Nonfiction

A seat at the table

In December 1933, representatives from the 19 members of the Pan-American Union met in Uruguay and signed a treaty called the Montevideo Convention on the Rights and Duties of States. The treaty defined a sovereign state among the signatories, as well as what a state's rights and obligations are. Mexico, one of the attending countries, came to the conference prepared to rethink financial policies. The Great Depression demonstrated growing economic interdependence among nations, and some form of international cooperation was required. Problem was, a number of South American countries were concerned that the U.S. would use its economic might. Mexico's team argued that finance norms favored the powerful and private enterprise over debtor nations and less robust economies.

book cover for Christy Thornton's

Johns Hopkins sociology Assistant Professor Christy Thornton spends an entire chapter on Mexico's diplomacy leading up to and during the 1933 conference in Revolution in Development, and she argues that its suggestions radically redefined the idea of debt and credit. Under Mexico's 1917 constitution, property belongs to the nation, not to individuals, meaning that property owners have obligations to the community and nation. Mexico's delegation argued that international finance was also based on an international social relation and, as Thornton writes, a new conception of credit "should be based in that same interdependence and solidarity." 

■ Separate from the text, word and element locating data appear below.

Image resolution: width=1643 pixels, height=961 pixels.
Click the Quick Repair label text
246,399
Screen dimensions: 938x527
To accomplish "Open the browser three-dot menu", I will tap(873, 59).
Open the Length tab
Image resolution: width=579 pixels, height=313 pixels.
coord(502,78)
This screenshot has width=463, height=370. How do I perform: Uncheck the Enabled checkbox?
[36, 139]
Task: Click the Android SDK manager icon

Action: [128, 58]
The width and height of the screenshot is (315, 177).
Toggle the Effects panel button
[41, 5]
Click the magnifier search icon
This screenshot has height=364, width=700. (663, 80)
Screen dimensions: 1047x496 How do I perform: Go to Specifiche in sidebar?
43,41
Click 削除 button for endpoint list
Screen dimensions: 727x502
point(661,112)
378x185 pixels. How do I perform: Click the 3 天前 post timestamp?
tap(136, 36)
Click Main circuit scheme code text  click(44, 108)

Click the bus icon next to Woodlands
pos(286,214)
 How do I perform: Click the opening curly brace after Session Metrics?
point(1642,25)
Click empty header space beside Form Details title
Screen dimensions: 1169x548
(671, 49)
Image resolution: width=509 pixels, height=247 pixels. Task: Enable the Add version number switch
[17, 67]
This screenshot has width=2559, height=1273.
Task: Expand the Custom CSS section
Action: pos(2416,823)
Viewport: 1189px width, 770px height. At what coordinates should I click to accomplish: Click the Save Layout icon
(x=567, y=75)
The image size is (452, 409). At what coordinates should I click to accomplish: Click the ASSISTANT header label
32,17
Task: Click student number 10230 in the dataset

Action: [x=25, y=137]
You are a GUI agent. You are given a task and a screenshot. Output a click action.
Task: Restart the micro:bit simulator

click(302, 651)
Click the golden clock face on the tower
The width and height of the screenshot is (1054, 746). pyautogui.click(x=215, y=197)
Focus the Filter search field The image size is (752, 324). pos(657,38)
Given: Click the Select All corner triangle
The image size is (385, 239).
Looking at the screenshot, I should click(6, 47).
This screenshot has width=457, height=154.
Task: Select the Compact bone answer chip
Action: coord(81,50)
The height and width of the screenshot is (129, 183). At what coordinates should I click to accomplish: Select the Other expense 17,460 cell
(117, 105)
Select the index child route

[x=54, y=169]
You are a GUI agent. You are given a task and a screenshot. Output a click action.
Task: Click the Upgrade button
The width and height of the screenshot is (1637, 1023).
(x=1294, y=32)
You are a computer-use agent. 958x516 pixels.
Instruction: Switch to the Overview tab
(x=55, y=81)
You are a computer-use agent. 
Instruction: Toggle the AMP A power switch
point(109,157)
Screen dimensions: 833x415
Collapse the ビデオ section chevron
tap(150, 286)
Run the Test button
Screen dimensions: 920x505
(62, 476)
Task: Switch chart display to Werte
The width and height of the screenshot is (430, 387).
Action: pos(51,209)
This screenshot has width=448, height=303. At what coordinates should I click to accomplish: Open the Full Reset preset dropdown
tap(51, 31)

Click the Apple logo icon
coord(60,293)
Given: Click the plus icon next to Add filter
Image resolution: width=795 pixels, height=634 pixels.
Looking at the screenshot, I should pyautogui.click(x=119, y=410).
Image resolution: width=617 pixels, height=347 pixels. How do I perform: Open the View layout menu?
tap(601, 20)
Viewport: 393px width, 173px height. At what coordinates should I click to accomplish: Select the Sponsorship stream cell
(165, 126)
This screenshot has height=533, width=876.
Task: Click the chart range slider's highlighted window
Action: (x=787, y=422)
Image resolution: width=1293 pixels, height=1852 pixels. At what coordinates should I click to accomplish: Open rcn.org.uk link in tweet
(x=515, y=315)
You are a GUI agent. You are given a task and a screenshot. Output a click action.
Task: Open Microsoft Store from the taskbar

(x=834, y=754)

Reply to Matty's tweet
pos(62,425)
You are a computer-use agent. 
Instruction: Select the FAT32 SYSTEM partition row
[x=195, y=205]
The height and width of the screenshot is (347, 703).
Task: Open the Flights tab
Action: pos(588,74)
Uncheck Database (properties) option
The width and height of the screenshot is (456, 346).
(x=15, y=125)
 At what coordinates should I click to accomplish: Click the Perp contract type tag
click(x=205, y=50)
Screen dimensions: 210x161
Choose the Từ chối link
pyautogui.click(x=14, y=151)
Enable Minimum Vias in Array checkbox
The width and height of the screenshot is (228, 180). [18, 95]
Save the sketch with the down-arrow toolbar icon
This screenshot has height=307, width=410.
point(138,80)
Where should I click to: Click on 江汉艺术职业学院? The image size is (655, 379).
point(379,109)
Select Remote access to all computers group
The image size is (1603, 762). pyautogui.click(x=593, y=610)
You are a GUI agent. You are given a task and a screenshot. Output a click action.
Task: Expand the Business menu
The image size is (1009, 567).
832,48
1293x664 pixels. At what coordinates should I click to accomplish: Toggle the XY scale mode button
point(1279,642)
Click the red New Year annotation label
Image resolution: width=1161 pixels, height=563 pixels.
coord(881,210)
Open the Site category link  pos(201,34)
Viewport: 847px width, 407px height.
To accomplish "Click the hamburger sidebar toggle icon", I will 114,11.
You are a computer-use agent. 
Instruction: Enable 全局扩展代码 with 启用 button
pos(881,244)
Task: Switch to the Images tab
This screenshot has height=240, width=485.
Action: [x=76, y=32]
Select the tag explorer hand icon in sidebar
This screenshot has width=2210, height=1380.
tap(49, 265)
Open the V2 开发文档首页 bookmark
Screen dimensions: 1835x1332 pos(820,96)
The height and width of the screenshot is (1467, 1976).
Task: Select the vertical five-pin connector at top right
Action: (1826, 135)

Revolution in Development is a history of international finance, covering the 1930s through the early 1970s, as seen through the policy­making eyes of Mexican officials. It wrestles with subjects such as currency stabilization, foreign debt, and the interconnections between domestic economic development and foreign policy—subjects that general readers may skip over. Like Miranda Priestly charting the origins of a lumpy cerulean sweater in The Devil Wears Prada, however, Thornton shows how Mexican policy ideas from decades ago influence and shape global economic development today.

The book is an eye-opening primer for understanding how a Global South country like Mexico can shrewdly and dramatically impact global financial thinking.